DATA FOR REVIEW.

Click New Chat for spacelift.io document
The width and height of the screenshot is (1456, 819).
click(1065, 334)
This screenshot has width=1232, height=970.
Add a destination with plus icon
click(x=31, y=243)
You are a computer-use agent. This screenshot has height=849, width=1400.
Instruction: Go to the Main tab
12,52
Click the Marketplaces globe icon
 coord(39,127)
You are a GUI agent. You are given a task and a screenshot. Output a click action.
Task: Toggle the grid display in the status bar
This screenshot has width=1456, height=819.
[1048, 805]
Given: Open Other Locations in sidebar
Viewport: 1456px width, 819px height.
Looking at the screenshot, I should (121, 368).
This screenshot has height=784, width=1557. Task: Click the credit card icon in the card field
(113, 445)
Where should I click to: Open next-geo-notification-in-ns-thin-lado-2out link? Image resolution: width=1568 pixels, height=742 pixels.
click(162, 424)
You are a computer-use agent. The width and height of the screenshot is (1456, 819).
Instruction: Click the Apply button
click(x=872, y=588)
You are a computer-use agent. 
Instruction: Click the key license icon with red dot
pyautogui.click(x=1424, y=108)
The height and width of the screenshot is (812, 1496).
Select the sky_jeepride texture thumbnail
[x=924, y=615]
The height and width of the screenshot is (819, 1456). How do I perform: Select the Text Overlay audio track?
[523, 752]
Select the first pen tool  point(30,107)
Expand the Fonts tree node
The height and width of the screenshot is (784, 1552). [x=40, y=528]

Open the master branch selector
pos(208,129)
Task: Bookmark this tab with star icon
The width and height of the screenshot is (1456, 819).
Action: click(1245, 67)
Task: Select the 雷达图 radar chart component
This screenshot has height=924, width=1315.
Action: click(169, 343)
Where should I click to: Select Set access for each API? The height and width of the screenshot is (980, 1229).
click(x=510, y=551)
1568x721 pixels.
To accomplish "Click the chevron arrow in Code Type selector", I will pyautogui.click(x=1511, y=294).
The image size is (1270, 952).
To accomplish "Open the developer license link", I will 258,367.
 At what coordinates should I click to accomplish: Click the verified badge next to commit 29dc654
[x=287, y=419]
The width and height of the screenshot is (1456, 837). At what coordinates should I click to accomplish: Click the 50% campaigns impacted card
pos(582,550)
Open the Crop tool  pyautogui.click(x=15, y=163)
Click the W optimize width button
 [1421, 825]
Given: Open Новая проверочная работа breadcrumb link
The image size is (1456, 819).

PROBLEM.
From the listing above, repeat exactly the lines starting at the line that includes "The height and width of the screenshot is (819, 1456)." and ending at the line that includes "1568x721 pixels.", with nothing outside that span.

SOLUTION FOR THIS EXERCISE.
The height and width of the screenshot is (819, 1456). How do I perform: Select the Text Overlay audio track?
[523, 752]
Select the first pen tool  point(30,107)
Expand the Fonts tree node
The height and width of the screenshot is (784, 1552). [x=40, y=528]

Open the master branch selector
pos(208,129)
Task: Bookmark this tab with star icon
The width and height of the screenshot is (1456, 819).
Action: click(1245, 67)
Task: Select the 雷达图 radar chart component
This screenshot has height=924, width=1315.
Action: click(169, 343)
Where should I click to: Select Set access for each API? The height and width of the screenshot is (980, 1229).
click(x=510, y=551)
1568x721 pixels.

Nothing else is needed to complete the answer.